“You said something about an apology,” I say.
“Sarah, I—”
“Just kidding. I’m the one who should apologize. You tried to reach out and I ghosted you, and ever since then—”
“Ghosted you? Is that what it’s called?”
“I told myself that I couldn’t handle your drama on top of my own, and maybe that was true, but I—well, the truth was, I was scared. You scared me.”
He uncrosses his arms and steps toward me. “And you scared the very devil out of me, Blake, and you’d every right to—what was it?—every right to ghost me, after I walked out like that, like a bounder, not even asking for your side of the story.”
He stops, but he’s found the light now. I can see his face, which looks older and plainer than I remember. The lines have settled around his eyes and his mouth. But he’s as lean as ever—too lean, maybe—and his hair is a bit longer, flopping onto his forehead. Two years. I know what he’s been up to, of course. Don’t think I haven’t Googled him. I have Googled him, and I have stared at his image on my computer screen, and I have almost emailed him about eight dozen times, usually late at night after a glass or two of wine. Just enough wine to be both lucid and reckless.
I think, I could sure use a glass of wine now. Something to bridge the gap between us, the thick, awkward stuffing packed into the three or four yards that still separate the two of us, him and me, John Langford and Sarah Blake.
He reaches inside his jacket and pulls out a manila envelope. “I brought this for you.

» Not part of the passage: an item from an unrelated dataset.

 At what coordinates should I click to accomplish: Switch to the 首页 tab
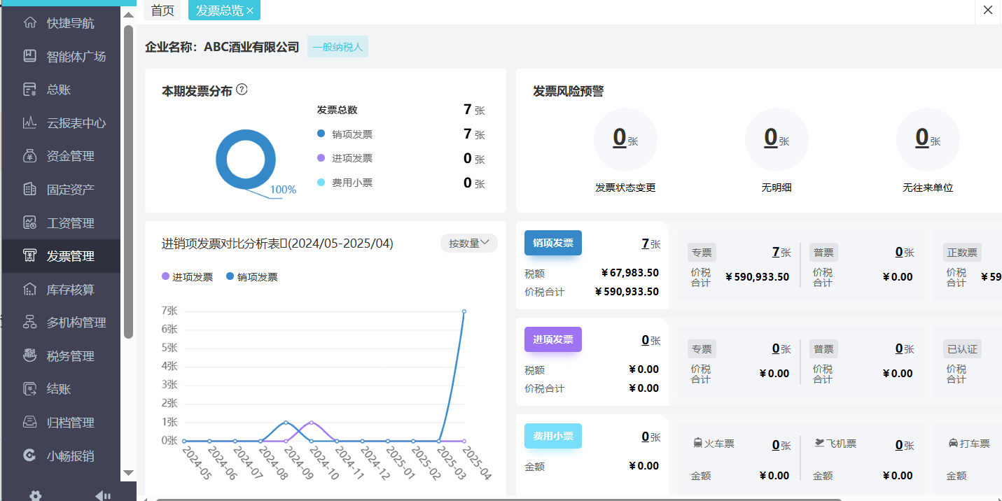tap(162, 10)
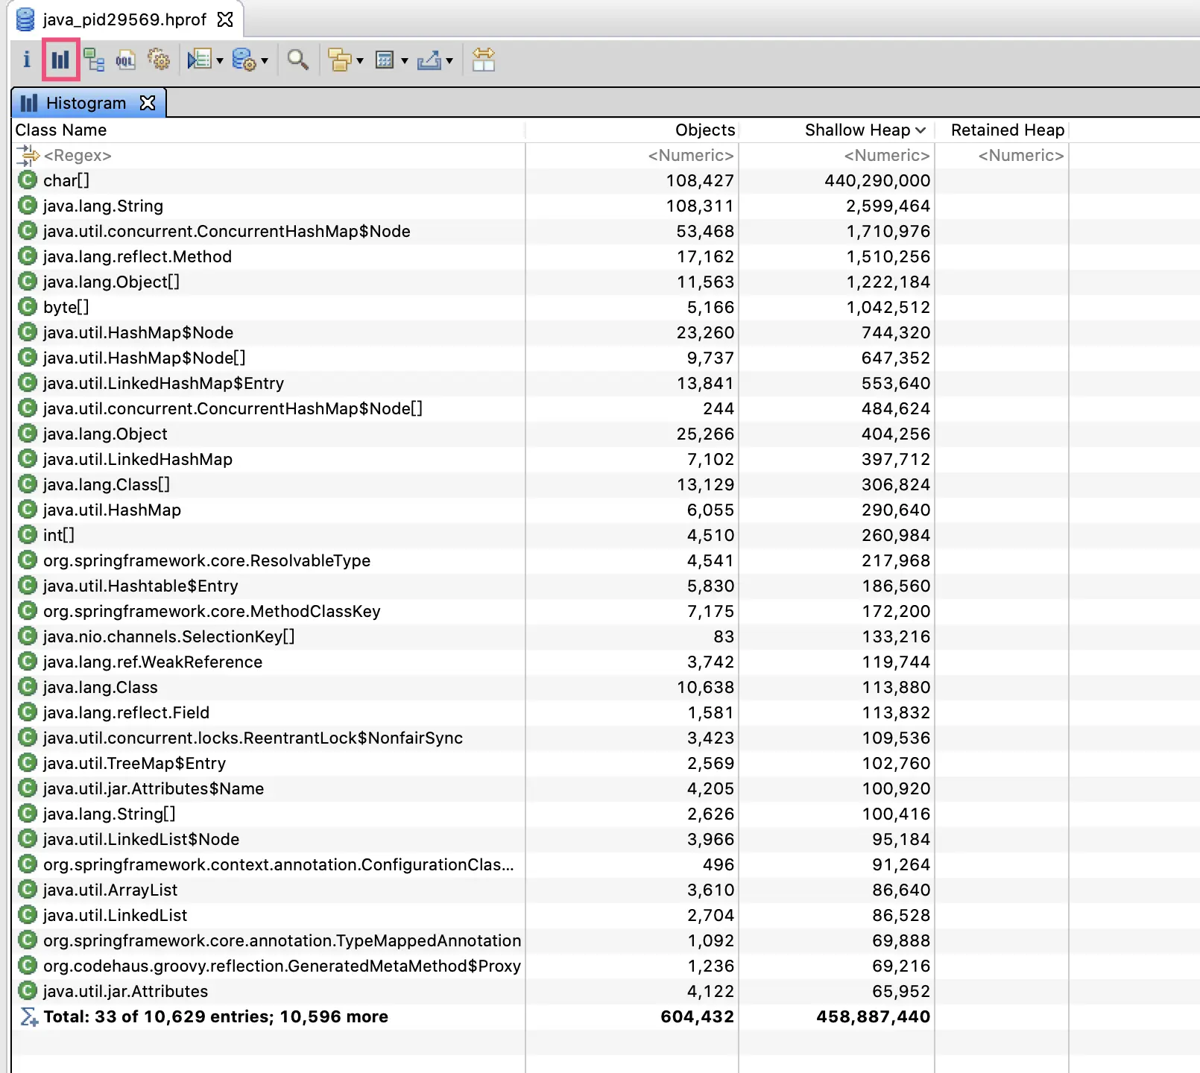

Something for your research.”
“What is it?”
“You’re supposed to open it and find out.”
I undo the clasp and stick my hand inside. Find the stiff, delicate paper inside and pull it out. “It’s a sketch. Oh my God, it’s the same portrait, the one of Robert! Where did you find this?”
“In the last stack of papers, the ones we hadn’t finished. Look at the signature at the bottom.”
I place my finger under the single word “Tess.”
“His wife,” I whisper. “Your great-grandmother.”
“She was a tremendous artist. Those are her landscapes around the house. She was one of the best-known watercolorists of the thirties, until her work fell out of favor after the war.”
“Then why haven’t I heard of her?”
“She exhibited as Tennessee Fairweather. Everyone assumed she was a man. I did a little research of my own, you see.”
I blink at Robert’s image, his crinkling eyes that had always seemed to me to contain some naughty secret between himself and the artist. I pass my fingers over the wave of hair on his forehead, and when it begins to blur before me I hastily shove the paper back into its envelope, taking my time with the clasp.
“Thank you for the flowers,” I say.
“I’m so sorry, Sarah. So profoundly sorry for your loss. I wanted to come to the service. I nearly did. Then I thought it was best if I didn’t.”
“You were probably right.”
His head turns away slightly. “I see.”
“But not for the reason you think. When I saw the flowers—and then the note—the beautiful note you sent with them—”
I break off, because I can’t go on. It’s all I can do to blink back the dampness in my eyes. Swallow back the sting at the back of my throat. The prickling in my nose.
“We rushed it,” he says. “I rushed it. My fault. I thought that just because I knew you were the one, because I was so certain about you, we could simply race past the preliminaries. I wanted—well, it doesn’t matter. I didn’t want to waste any more time, and it turns out that it’s not a waste, that long dance.”
“It’s just as well. I wouldn’t have written this book the way I did. You wouldn’t have written that manifesto and won the by-election—”
“Maybe not,” he says, “but maybe we would have. Only together.”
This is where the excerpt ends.